He went on to build out that vision with a little startup called Google.
When I started my own first company, I already shared that vision of doing business online and knew how to connect people and systems, to facilitate a "virtual company."
This approach has worked for 13 years, giving us a virtual advantage. Fast-forward to 2016, and the online cloud is now an integral part of that advantage.
Why is cloud computing good business? In an Executive Summary to a recent report, Files Anywhere described some interesting, related research. That research found that 37 percent of IT professionals recently surveyed admitted feeling pressured to transition their company's operations from a traditional capital-intensive physical model to an expense-based cloud model.
No surprise there: Businesses are looking to cut overhead costs as much as possible, so they're looking to the cloud to accomplish this.
But, what about you? Are you looking for ways to keep costs down? Clearly, you're not alone, and moving to the cloud may be your best option. "With smaller businesses, managing operational costs and requirements can slow them down," says Gerard Szatvanyi, president and CEO of OSF Global Services. "But if [those smaller businesses] are able to define a cloud-computing strategy, they can use enterprise-class technology at a fraction of the cost."
Making that same switch could save you money too.
Make a direct impact on expenses with the cloud.
Moving to the cloud is not as mysterious as it once was. What was formerly considered to be faddish, trendy technology is now an industry pacesetter. New models involve tiered pricing and boutique offerings. The two features work in tandem to help clients create a custom cloud experience that suits their business needs. This makes an immediate impact on expenses.
For starters, cloud-based models have a direct impact on the amount of capital that has to be spent on physical equipment. The cost of data servers, IT infrastructure and the electricity needed to operate them is pretty much a non-issue.
And the money saved can be funneled into other areas where it makes more sense. This is only the first of several ways a cloud model can help with operating expenses.
How the cloud impacts intangible expenses.
Chances are, you will not require a full IT staff once you migrate services over to the cloud. How much could you save by having one or two part-time IT employees versus a full staffed department of five or six? Maybe some employees could work from home? This would free up office space and save money on utilities, as well.
There are all sorts of indirect savings associated with moving to the cloud. Paper expenses, filing storage and time gained in efficiency are just a few. Storing documents online requires less time for an individual to physically file the document, make copies of it, find it when it is needed, etc.
You have given your employee time back by his or her move to the cloud. This will make your business more efficient, allowing employees to give their full attention to the task at hand.
Efficiency encourages profitable productivity.
The cloud was one of the ways how Napa Valley wine company Soutirage started killing the competition. Its entire business model is cloud-based, allowing the company to grow rapidly by maintaining a laser focus. Soutirage has a handful of employees and operates above a drugstore in St. Helena, Montana.
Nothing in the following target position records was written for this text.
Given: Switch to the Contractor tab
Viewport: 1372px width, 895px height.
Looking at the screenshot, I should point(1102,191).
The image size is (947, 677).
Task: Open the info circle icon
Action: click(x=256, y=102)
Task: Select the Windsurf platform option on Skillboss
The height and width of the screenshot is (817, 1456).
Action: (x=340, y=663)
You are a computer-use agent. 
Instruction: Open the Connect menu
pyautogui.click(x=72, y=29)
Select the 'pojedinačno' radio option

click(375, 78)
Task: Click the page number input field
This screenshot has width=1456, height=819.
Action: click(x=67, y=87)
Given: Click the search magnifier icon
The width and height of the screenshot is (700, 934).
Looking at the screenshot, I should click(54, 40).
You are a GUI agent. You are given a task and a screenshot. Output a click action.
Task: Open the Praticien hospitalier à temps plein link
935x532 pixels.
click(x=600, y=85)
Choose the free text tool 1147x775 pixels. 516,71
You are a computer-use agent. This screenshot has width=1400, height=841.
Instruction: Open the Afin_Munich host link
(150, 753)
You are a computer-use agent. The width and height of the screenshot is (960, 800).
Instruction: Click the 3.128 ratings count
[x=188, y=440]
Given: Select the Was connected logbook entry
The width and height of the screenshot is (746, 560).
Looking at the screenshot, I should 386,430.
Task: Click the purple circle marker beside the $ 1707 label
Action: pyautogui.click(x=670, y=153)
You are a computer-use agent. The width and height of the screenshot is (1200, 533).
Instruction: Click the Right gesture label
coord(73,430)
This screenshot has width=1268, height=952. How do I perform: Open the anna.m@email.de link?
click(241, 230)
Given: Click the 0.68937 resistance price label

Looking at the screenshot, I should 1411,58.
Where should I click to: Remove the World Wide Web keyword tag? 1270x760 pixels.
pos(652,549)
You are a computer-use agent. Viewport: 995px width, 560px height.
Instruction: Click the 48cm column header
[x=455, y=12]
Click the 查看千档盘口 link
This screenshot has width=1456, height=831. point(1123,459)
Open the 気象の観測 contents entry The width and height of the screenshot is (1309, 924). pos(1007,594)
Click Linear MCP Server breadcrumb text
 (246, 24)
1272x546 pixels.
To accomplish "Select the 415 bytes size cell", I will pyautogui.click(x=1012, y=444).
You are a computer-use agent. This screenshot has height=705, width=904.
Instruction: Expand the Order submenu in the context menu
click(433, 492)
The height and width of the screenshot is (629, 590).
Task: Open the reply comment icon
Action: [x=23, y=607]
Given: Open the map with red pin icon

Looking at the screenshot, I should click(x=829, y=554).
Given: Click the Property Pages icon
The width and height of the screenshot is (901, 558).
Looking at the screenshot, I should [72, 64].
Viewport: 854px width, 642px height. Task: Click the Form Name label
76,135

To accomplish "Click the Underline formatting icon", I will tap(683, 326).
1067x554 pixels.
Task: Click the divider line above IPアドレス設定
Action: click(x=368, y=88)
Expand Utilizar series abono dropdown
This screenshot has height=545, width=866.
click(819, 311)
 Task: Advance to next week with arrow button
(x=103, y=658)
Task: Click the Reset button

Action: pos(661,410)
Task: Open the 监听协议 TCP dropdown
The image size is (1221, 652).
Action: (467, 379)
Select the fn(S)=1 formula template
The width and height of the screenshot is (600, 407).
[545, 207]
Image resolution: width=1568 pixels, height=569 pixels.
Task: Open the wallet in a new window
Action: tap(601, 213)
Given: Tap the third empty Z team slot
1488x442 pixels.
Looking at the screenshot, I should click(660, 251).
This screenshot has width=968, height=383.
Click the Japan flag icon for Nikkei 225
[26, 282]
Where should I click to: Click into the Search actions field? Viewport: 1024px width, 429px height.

Managing partner Chadwick Meyer says, "We are singularly focused on a small number of clients who buy a large amount of wine." The cloud, Meyer points out, lets the staff focus on those individuals because it gives them the ability to offer their product at much cheaper rates than traditional brick and mortar stores.
Cloud-based models make a lot of sense when you're a small business owner. You save money directly, by not having to make capital purchases for equipment, and indirectly, through cuts on spending for staffing.
The cloud makes your business more efficient and greases its gears of productivity. Boutique packages allow you to create an end product that is scalable and specific to your needs. Perhaps the time is right for you, too, to consider making the switch.